Kesan pertama terhadap Bang Safar, dia itu kuat, cekatan, dan bersahabat kepada klien. Perawakannya tinggi, besar, dan agak hitam, sesuailah untuk standar pelaku jasa angkut barang, baik dilihat secara fisik maupun pelayanan. Menurutku, dia pantas dijadikan idola para kaum nomaden atau semacamnya. Kami sendiri merasa kagum dan sangat terbantu dengan kekuatan dan kecekatannya memindahkan barang. Selain itu, dia juga punya intuisi yang bagus perihal komposisi barang dalam mobil boks. Ini penting dimiliki oleh seorang pelayan jasa angkut barang karena terkait dengan nasib barang klien. Jangan sampai ada kaca yang pecah, furnitur kena baret, atau ruang dalam mobil boks yang tersia-siakan. Prinsipnya, angkut semuat mungkin barang jangan sampai ada yang lolos alias tidak terbawa. Hal-hal ini penting untuk membuat klien percaya dan merasa aman. Bagi kami, Bang Safar adalah yang terbaik di koloni supir Gobox!
Pertemuan Berikutnya
Mengawali tahun 2018, kami pindah tempat tinggal lagi, yaitu dari Rumah Taman ke Rumah Seruni (cerita tentang rumah-rumah ini nanti ada bagiannya sendiri, ya...). Barang-barang kami masih banyak waktu itu sehingga kami pun memesan Gobox lagi. Eh, ternyata yang datang adalah si Safar lagi. Awalnya juga kami tidak sadar, kan, sudah setahun yang lalu, jadi sudah lupa. Tapi, Bang Safar ini justru yang mengingatkan, "Waktu itu, kan, pas awal pindah ke sini sama saya." Eh, pas pindah dari sini juga sama dia lagi. Hehehe. Walhasil, kami pun meminta nomor teleponnya setelah itu. Fixed, ini, sih, jadi langganan tanpa mesti pesan lewat aplikasi (semacam mengikuti firasat yang mengatakan bakal pindah-pindahan terus).
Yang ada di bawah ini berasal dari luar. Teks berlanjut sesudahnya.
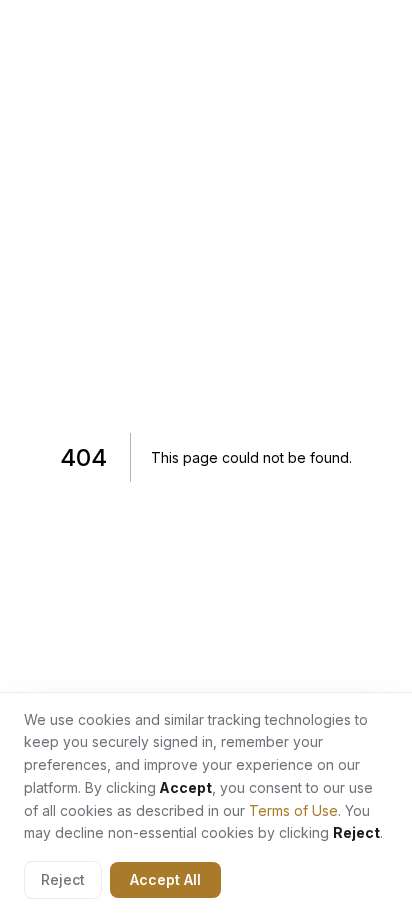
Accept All (165, 879)
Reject (63, 879)
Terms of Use (293, 810)
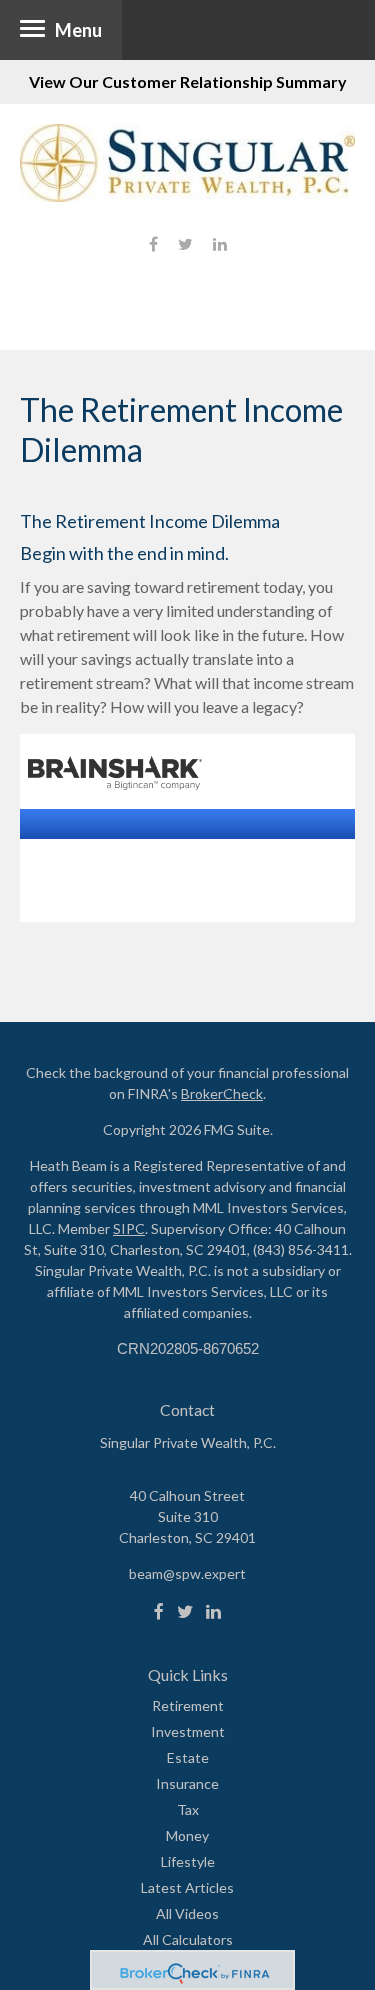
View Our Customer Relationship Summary (188, 81)
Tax (188, 1809)
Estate (188, 1757)
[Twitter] (185, 1612)
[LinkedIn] (213, 1612)
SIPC (129, 1228)
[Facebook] (159, 1612)
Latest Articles (187, 1887)
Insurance (187, 1783)
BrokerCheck (222, 1093)
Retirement (188, 1705)
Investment (188, 1731)
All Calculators (188, 1939)
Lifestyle (188, 1861)
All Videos (187, 1913)
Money (187, 1835)
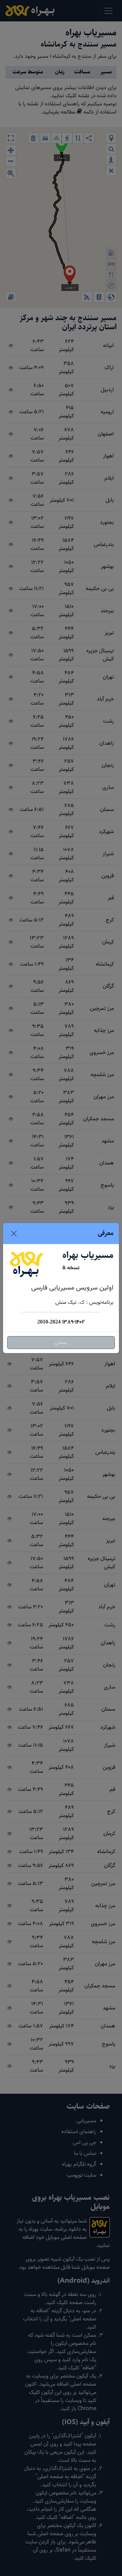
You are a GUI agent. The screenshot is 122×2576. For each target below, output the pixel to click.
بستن (61, 1342)
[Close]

Cerita selanjutnya, tentu sudah bisa diduga, bahwa sebagai keluarga nomaden, kami ternyata sudah sepaket dengan jasa angkut barangnya, yaitu Safar. Kami biasa menghubungi dia secara pribadi, tapi soal tarifnya, kami cek via aplikasi. Tak butuh waktu lama, cukup sebulan kurang beberapa hari saja sejak pindah ke Rumah Seruni itu, Bang Safar sudah kami telepon lagi. "Angkut, Bang! Kita mau pindah ke Depok!"
Ilustrasi angkut barang (sumber: ini). |
Yeah, jadilah malam di sekitar awal Februari 2018 itu kami sekeluarga pindah tempat tinggal lagi. Kali ini agak jauh karena kami pindah wilayah pemerintahan daerah tingkat II alias beda kabupaten/kota. Kami yang bertahun-tahun tinggal di Kabupaten Bogor akan hijrah ke Kota Depok, tapi di wilayah yang masih dekat perbatasan dengan Kabupaten Bogor. Kami pindah ke sebuah unit di Apartemen Lotus (Lotus Bu Nina).
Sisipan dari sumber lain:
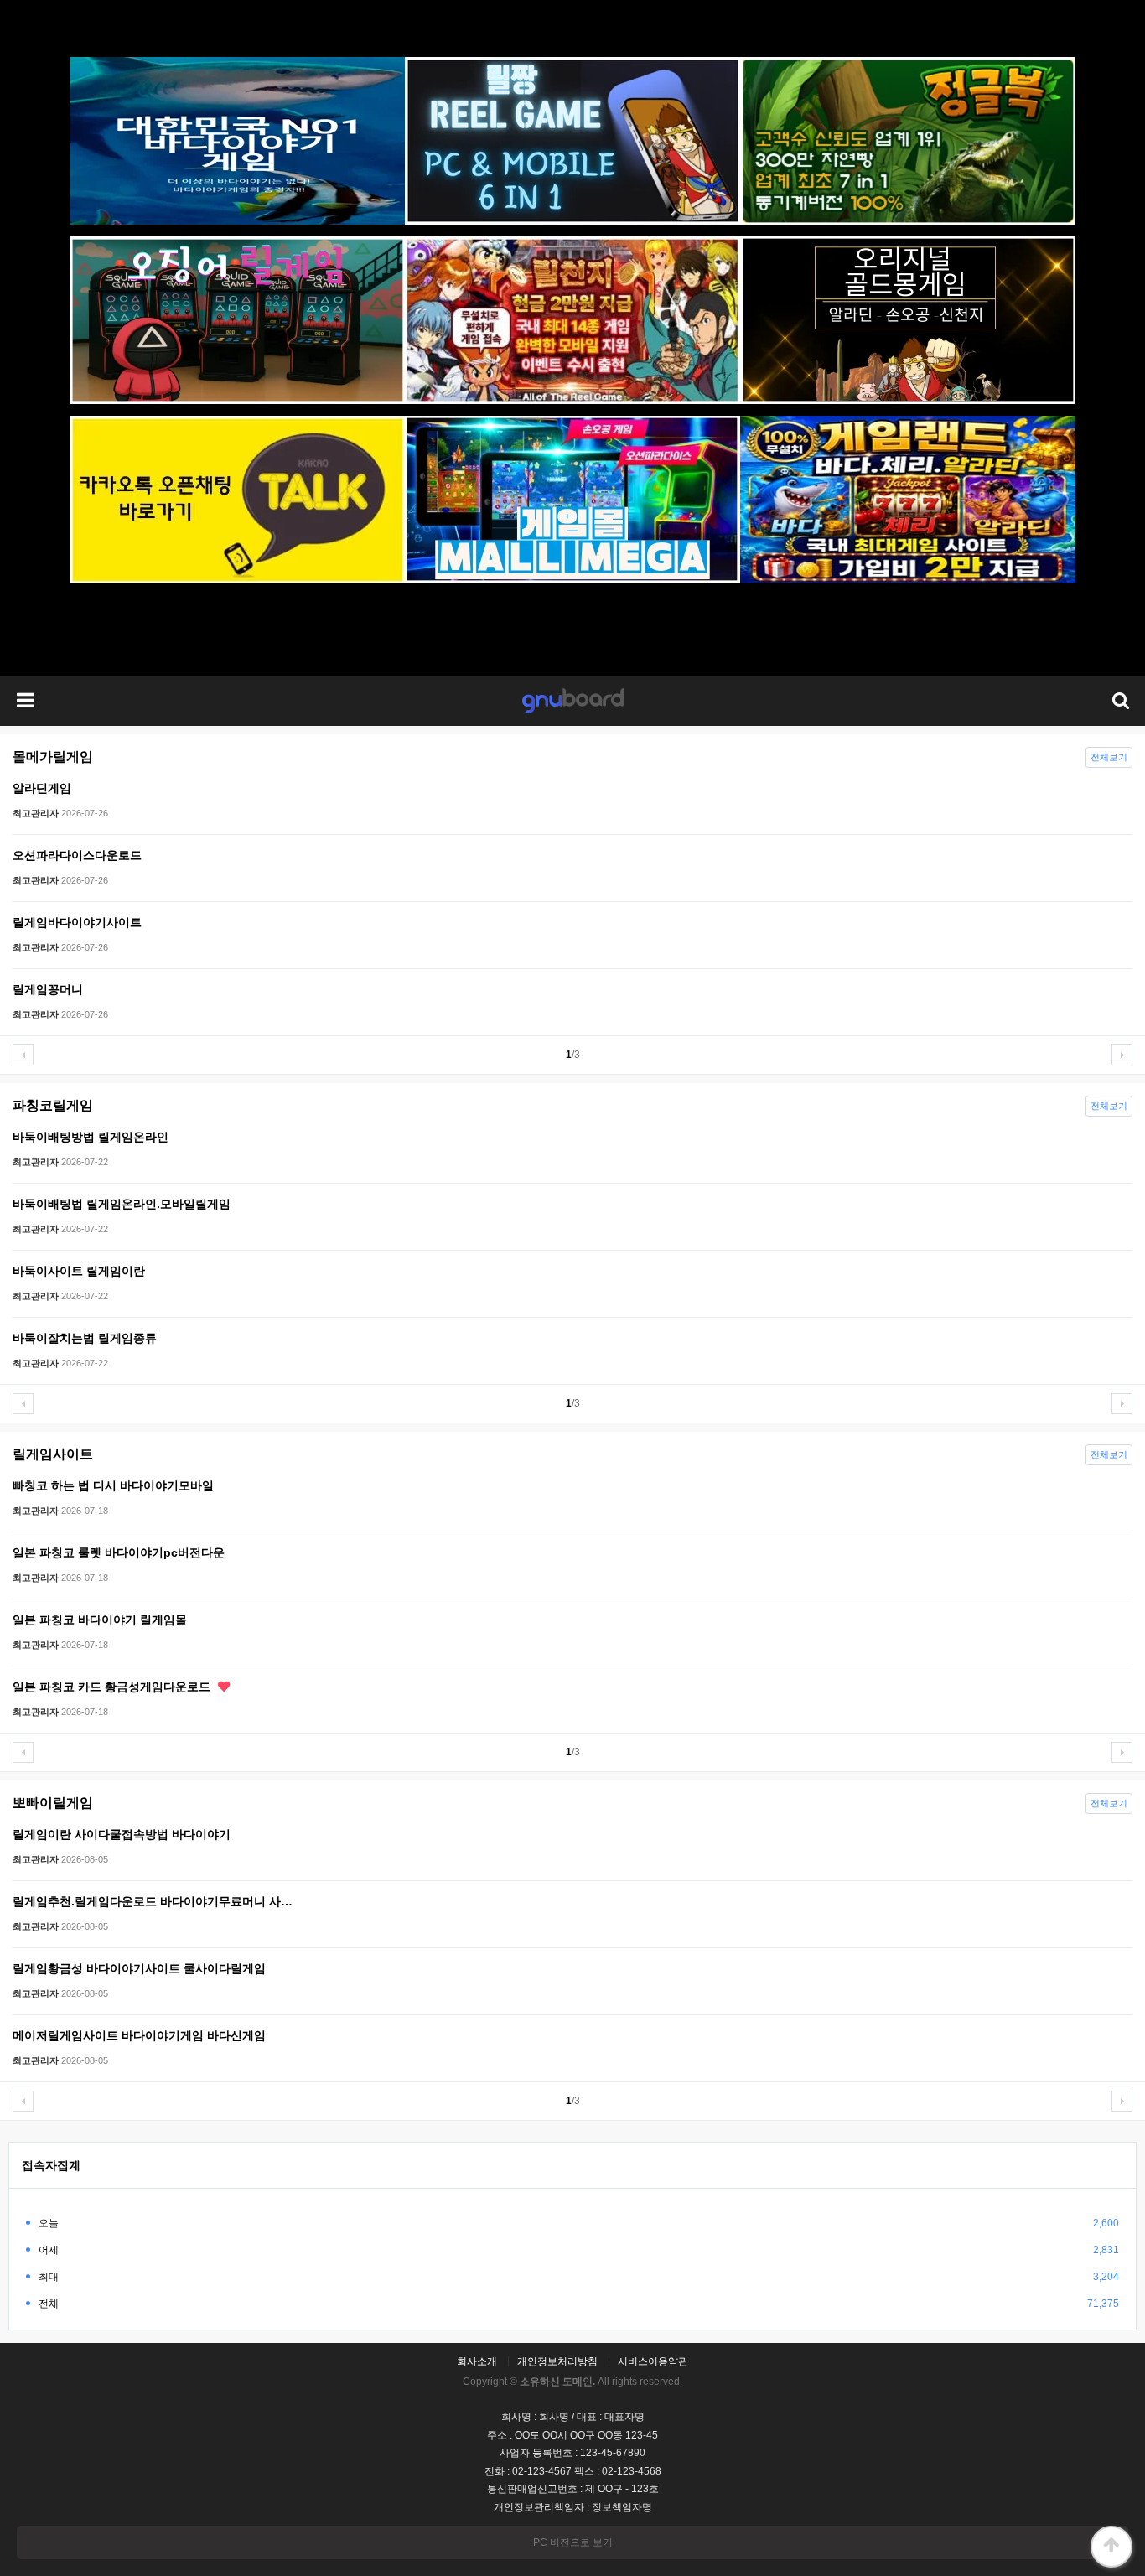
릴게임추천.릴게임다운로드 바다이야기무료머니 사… (153, 1901)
Di malam perpindahan inilah kami menemukan kesempurnaan lagi dari seorang Safar, yaitu dia mengenal banyak jalan. Jadi, tanpa perlu menjelaskan panjang lebar atau mengikuti peta, dia sudah tahu lokasi yang dituju dan ngebut duluan sampai di situ, bahkan dia melalui jalan tikus yang kami saja di mobil kecil suka lihat-lihat situasi dahulu kalau mau melalui jalan yang kelewat langsing itu. Tapi, ini, si Safar dengan badannya yang besar dan mobil boksnya yang penuh muatan barang, dengan percaya diri melewati jalan tikus. Ya, kami menduga dia lewat jalan itu karena cepat sekali sampai ke lokasinya, sementara kami yang di mobil belakangan malah berjalan santai menikmati perjalanan malam yang sepi dan syahdu. Melintasi perbatasan Cibinong-Depok, aku merasa malam itu kami sedang dalam sebuah petualangan besar dari yang namanya hidup. Aku terkesan sekali dengan perjalanan perpindahan kami malam itu, seperti, "Oh, my God, we're on a journey now! It's such a real real journey. We move ooon..."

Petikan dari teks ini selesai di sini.